MUMBAI: Companies that have class A shares or shares that carry differential voting rights can go for a bonus or rights issue on terms similar to its existing listed class A shares. These companies could also go for a Qualified Institutional Placement (QIP) or a preferential allotment to increase the liquidity of these shares.
Market regulator Sebi in its letter to
Tata Motors on Monday said that the automobile company can make a fresh issue of class A shares on the same terms as the existing listed A shares by way of bonus, rights issue, QIP or preferential allotment.
Tata Motors had sought an informal guidance from Sebi following the latter's July 21, 2009 circular, which stated that a company should not issue shares in any manner which may confer superior rights to any person in terms of voting or dividends as against the rights on equity shares that are already listed.
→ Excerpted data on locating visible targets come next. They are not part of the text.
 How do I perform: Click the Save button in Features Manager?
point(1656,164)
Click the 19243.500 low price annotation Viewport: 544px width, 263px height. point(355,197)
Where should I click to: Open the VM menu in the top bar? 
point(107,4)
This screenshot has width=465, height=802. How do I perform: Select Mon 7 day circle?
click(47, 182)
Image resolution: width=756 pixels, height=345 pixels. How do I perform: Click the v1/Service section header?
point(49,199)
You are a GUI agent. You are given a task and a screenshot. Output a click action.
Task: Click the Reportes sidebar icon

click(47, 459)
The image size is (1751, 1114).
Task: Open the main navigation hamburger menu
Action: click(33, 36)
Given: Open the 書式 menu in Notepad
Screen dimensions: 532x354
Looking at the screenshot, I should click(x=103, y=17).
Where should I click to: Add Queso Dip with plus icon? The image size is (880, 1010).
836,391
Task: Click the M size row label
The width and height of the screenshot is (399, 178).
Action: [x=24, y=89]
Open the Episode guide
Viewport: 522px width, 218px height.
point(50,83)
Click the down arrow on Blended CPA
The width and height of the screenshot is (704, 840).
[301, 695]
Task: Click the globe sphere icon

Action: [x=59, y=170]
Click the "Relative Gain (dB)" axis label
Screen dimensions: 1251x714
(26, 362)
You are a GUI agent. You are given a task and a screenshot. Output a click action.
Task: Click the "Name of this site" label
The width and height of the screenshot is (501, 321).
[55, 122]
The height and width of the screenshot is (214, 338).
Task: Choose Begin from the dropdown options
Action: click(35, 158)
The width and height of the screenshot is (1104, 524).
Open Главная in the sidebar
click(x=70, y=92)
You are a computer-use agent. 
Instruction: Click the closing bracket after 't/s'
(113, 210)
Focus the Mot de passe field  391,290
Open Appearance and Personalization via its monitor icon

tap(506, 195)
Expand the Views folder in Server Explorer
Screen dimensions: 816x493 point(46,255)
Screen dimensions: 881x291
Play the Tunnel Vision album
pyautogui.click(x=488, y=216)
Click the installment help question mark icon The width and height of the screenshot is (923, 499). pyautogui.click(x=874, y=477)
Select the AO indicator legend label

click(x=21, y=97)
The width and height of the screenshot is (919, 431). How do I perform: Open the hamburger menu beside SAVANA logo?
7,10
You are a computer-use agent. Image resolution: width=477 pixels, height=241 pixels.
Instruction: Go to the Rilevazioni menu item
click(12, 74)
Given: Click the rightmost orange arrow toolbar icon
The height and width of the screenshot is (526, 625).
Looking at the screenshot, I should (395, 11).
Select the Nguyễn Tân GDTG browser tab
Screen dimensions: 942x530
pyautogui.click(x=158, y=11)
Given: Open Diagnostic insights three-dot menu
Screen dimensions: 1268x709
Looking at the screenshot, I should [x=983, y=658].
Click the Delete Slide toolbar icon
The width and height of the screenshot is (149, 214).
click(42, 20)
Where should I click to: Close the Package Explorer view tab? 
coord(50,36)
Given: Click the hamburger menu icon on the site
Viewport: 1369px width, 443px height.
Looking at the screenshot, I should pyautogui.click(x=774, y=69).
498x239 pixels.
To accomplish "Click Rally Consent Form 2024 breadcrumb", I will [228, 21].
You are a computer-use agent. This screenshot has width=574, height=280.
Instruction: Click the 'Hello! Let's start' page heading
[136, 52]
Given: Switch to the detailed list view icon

Monday's letter also said that Tata Motors could issue Employee Stock Option Scheme (ESOP), where the options can be converted into shares with differential voting rights. Also, the company could issue Class A shares on exercise of conversion option by holders of Convertible Alternative Reference Securities (CARS). In October 2008, Tata Motors raised Rs 2,000 crore through a differential voting rights issue at a price of Rs 305 per share. The issue was largely under subscribed and its promoters, including Tata Sons, had to step in to bail out the issue.
There is a huge price gap between Tata Motors ordinary shares and its Class A shares. On Monday, Tata Motors ordinary shares closed at Rs 849 on NSE, while its Class A shares closed at Rs 574. Tata Motors is the first company to have an issue with differential voting rights.